Action item: Each line below must be transcribed with no word changed.

━━ Input data

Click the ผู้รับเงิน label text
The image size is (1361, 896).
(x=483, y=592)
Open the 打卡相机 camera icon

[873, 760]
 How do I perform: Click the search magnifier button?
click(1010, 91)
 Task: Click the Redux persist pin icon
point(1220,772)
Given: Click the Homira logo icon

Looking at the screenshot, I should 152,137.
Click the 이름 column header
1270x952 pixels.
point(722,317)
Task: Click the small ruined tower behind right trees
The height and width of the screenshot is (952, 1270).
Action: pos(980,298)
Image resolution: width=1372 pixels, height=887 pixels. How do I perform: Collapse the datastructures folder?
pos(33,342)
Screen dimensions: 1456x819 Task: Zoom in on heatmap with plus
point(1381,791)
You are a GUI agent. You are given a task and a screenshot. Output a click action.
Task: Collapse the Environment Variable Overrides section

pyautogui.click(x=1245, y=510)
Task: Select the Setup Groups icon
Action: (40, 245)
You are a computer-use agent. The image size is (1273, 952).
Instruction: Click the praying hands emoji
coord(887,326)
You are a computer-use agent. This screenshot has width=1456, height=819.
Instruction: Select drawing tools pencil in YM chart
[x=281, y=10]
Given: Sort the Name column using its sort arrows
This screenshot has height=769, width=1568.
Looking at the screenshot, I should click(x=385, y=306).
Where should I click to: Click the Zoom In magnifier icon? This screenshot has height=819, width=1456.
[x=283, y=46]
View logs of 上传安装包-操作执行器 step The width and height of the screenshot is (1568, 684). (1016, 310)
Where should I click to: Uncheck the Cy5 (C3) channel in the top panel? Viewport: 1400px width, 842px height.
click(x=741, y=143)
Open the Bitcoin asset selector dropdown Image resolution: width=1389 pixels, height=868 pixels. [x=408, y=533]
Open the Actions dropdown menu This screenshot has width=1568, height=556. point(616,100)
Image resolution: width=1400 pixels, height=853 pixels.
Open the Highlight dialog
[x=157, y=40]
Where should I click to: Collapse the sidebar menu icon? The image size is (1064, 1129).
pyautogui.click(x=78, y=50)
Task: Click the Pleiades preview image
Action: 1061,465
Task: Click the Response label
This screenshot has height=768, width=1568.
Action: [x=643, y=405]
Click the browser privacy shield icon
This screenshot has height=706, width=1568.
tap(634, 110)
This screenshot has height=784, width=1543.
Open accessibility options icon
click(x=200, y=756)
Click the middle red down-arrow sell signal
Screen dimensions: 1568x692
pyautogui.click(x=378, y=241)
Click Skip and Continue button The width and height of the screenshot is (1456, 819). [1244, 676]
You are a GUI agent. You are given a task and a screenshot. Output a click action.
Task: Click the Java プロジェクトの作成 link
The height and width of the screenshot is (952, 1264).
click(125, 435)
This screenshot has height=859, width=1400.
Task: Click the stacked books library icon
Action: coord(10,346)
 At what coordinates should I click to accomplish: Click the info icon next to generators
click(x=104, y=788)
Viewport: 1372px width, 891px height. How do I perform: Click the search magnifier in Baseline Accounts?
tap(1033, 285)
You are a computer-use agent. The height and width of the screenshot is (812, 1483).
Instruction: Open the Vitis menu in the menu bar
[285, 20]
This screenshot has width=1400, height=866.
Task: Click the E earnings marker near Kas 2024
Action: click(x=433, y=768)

━━━━

Reply to the task:
Click the ผู้รับเงิน label text
The image size is (1361, 896).
(x=483, y=592)
Open the 打卡相机 camera icon

[873, 760]
 How do I perform: Click the search magnifier button?
click(1010, 91)
 Task: Click the Redux persist pin icon
point(1220,772)
Given: Click the Homira logo icon

Looking at the screenshot, I should 152,137.
Click the 이름 column header
1270x952 pixels.
point(722,317)
Task: Click the small ruined tower behind right trees
The height and width of the screenshot is (952, 1270).
Action: pos(980,298)
Image resolution: width=1372 pixels, height=887 pixels. How do I perform: Collapse the datastructures folder?
pos(33,342)
Screen dimensions: 1456x819 Task: Zoom in on heatmap with plus
point(1381,791)
You are a GUI agent. You are given a task and a screenshot. Output a click action.
Task: Collapse the Environment Variable Overrides section

pyautogui.click(x=1245, y=510)
Task: Select the Setup Groups icon
Action: (40, 245)
You are a computer-use agent. The image size is (1273, 952).
Instruction: Click the praying hands emoji
coord(887,326)
You are a computer-use agent. This screenshot has width=1456, height=819.
Instruction: Select drawing tools pencil in YM chart
[x=281, y=10]
Given: Sort the Name column using its sort arrows
This screenshot has height=769, width=1568.
Looking at the screenshot, I should click(x=385, y=306).
Where should I click to: Click the Zoom In magnifier icon? This screenshot has height=819, width=1456.
[x=283, y=46]
View logs of 上传安装包-操作执行器 step The width and height of the screenshot is (1568, 684). (1016, 310)
Where should I click to: Uncheck the Cy5 (C3) channel in the top panel? Viewport: 1400px width, 842px height.
click(x=741, y=143)
Open the Bitcoin asset selector dropdown Image resolution: width=1389 pixels, height=868 pixels. [x=408, y=533]
Open the Actions dropdown menu This screenshot has width=1568, height=556. point(616,100)
Image resolution: width=1400 pixels, height=853 pixels.
Open the Highlight dialog
[x=157, y=40]
Where should I click to: Collapse the sidebar menu icon? The image size is (1064, 1129).
pyautogui.click(x=78, y=50)
Task: Click the Pleiades preview image
Action: 1061,465
Task: Click the Response label
This screenshot has height=768, width=1568.
Action: [x=643, y=405]
Click the browser privacy shield icon
This screenshot has height=706, width=1568.
tap(634, 110)
This screenshot has height=784, width=1543.
Open accessibility options icon
click(x=200, y=756)
Click the middle red down-arrow sell signal
Screen dimensions: 1568x692
pyautogui.click(x=378, y=241)
Click Skip and Continue button The width and height of the screenshot is (1456, 819). [1244, 676]
You are a GUI agent. You are given a task and a screenshot. Output a click action.
Task: Click the Java プロジェクトの作成 link
The height and width of the screenshot is (952, 1264).
click(125, 435)
This screenshot has height=859, width=1400.
Task: Click the stacked books library icon
Action: coord(10,346)
 At what coordinates should I click to accomplish: Click the info icon next to generators
click(x=104, y=788)
Viewport: 1372px width, 891px height. How do I perform: Click the search magnifier in Baseline Accounts?
tap(1033, 285)
You are a computer-use agent. The height and width of the screenshot is (812, 1483).
Instruction: Open the Vitis menu in the menu bar
[285, 20]
This screenshot has width=1400, height=866.
Task: Click the E earnings marker near Kas 2024
Action: click(x=433, y=768)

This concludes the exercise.